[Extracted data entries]
— START —
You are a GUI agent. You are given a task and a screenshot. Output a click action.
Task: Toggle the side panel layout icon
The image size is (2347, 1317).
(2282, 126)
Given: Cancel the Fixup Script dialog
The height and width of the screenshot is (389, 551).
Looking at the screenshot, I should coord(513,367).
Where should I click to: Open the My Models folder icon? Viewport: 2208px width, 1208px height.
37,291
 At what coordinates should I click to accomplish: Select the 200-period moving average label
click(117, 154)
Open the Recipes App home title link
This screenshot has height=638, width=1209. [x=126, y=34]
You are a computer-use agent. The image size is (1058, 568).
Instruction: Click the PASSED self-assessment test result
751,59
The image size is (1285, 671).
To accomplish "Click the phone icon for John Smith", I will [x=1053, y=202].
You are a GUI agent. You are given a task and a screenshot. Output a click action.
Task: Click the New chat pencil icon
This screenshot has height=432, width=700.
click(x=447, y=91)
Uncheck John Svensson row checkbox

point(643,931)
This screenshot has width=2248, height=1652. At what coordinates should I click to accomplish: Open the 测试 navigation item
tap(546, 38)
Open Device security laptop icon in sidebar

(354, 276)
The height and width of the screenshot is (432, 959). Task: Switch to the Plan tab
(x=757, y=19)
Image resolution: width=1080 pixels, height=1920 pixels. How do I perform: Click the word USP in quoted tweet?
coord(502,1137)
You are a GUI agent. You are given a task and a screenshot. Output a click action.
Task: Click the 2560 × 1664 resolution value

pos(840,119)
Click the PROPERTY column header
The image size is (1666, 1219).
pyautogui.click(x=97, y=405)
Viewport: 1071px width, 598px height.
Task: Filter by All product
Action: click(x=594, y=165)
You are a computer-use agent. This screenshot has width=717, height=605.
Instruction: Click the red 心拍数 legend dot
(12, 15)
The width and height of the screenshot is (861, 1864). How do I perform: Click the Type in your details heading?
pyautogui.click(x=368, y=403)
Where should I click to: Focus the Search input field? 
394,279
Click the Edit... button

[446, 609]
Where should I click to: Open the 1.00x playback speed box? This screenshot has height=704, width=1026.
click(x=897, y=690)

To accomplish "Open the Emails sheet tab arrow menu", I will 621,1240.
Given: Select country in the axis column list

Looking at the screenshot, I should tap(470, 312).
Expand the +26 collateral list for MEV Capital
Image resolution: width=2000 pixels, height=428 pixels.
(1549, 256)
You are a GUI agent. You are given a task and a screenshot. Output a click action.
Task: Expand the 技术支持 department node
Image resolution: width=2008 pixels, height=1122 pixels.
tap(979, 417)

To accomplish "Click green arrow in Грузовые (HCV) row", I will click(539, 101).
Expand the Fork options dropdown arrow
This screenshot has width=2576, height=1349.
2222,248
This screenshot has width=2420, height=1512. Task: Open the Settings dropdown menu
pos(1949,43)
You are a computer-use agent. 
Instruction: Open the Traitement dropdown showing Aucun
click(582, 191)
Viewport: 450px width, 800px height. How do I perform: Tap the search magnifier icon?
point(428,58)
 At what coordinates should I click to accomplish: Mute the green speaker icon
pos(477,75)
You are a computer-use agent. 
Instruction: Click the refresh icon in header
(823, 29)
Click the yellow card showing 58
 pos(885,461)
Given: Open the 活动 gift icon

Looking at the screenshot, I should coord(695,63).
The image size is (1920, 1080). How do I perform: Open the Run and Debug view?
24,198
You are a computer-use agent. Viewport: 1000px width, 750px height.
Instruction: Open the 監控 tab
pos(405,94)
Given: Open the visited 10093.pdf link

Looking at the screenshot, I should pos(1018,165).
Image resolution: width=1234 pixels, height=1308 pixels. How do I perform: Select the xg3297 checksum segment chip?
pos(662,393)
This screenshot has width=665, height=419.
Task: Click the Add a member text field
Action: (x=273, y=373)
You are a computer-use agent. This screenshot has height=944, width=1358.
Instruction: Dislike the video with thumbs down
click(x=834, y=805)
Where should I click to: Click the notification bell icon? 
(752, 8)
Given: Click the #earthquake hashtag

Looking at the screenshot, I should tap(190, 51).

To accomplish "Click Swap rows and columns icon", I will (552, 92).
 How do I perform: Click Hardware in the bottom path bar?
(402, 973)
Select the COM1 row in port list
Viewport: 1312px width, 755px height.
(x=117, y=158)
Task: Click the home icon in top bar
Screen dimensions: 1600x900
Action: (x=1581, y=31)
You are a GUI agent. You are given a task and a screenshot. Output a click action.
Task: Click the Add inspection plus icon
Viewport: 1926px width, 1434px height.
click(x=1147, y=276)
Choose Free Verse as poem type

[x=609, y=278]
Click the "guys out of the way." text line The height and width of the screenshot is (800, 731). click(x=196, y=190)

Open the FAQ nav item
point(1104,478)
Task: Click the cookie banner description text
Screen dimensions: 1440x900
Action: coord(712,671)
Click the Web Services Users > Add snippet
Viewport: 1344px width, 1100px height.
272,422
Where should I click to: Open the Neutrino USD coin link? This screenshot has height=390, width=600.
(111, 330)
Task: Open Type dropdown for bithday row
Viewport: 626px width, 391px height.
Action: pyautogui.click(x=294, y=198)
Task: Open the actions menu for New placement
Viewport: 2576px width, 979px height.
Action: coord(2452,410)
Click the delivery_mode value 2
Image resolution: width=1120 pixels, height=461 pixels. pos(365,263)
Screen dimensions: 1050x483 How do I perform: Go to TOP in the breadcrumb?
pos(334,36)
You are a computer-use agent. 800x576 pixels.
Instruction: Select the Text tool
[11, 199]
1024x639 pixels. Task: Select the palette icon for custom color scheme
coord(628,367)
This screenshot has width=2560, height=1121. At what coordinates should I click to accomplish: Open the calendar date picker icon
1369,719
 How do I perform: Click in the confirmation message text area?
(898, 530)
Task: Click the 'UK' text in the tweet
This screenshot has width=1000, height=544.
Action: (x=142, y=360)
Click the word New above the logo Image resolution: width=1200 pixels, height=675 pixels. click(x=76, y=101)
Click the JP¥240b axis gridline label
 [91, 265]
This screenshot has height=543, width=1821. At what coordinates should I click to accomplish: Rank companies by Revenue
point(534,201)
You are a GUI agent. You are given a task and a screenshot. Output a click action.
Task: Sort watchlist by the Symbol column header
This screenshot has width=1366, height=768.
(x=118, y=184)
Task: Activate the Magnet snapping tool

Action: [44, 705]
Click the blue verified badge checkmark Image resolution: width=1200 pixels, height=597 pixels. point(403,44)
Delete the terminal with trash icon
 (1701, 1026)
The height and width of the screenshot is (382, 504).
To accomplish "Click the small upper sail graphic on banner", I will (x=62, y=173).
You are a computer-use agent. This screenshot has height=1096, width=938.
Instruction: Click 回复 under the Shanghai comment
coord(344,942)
— END —
> **Your instructions**
Extract the lines above unchanged, beginning with the very first line and continuing through the line that contains "Looking at the screenshot, I should coord(513,367).". Include both the first and last of these lines.

> **Written solution**
You are a GUI agent. You are given a task and a screenshot. Output a click action.
Task: Toggle the side panel layout icon
The image size is (2347, 1317).
(2282, 126)
Given: Cancel the Fixup Script dialog
The height and width of the screenshot is (389, 551).
Looking at the screenshot, I should coord(513,367).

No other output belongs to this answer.